» **DATASET RECORDS**:
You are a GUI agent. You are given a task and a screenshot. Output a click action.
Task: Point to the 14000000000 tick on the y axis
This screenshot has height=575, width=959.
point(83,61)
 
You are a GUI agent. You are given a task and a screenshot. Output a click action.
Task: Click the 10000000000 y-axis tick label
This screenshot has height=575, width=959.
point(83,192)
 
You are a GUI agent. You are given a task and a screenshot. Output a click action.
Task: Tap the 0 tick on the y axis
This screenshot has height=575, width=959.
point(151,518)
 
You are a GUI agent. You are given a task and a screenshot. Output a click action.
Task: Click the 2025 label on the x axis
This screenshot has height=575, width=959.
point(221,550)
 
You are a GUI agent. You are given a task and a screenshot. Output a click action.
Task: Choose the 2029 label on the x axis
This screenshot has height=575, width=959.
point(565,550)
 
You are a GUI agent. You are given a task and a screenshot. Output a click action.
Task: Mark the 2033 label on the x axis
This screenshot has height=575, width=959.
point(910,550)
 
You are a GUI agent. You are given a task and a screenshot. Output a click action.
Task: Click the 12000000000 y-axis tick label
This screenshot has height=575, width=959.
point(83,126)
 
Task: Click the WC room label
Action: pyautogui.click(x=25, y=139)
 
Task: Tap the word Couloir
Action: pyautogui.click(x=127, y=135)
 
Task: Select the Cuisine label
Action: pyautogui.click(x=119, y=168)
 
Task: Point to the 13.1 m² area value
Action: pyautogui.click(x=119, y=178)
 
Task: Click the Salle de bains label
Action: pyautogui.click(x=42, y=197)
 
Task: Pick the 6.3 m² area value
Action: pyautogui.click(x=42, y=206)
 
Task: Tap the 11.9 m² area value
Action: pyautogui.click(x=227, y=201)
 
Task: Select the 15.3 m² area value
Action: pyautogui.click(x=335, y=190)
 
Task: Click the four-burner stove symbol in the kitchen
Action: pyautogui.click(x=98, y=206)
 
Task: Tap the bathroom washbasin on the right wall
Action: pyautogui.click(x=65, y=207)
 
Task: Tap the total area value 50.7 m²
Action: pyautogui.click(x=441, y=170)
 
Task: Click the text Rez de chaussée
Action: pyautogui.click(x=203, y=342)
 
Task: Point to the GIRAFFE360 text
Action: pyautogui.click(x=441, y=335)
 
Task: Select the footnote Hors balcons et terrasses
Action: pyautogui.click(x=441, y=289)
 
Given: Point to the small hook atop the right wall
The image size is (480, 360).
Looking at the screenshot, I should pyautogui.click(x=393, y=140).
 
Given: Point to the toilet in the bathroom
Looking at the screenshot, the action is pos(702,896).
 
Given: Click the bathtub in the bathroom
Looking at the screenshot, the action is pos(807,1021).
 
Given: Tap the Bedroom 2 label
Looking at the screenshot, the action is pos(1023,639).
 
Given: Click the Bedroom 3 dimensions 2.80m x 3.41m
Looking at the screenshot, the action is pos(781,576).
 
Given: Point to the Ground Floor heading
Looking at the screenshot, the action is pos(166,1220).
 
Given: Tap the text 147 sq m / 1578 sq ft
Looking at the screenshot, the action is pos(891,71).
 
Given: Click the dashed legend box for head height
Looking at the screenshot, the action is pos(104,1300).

» **TASK GOAL**: Starting at the beginning of the data and ending at the line that contains "point(83,61)", recast those lines as a JSON list of strings with one string per line and blank lines left out.

» **OUTPUT FOR THIS TASK**:
[
  "You are a GUI agent. You are given a task and a screenshot. Output a click action.",
  "Task: Point to the 14000000000 tick on the y axis",
  "This screenshot has height=575, width=959.",
  "point(83,61)"
]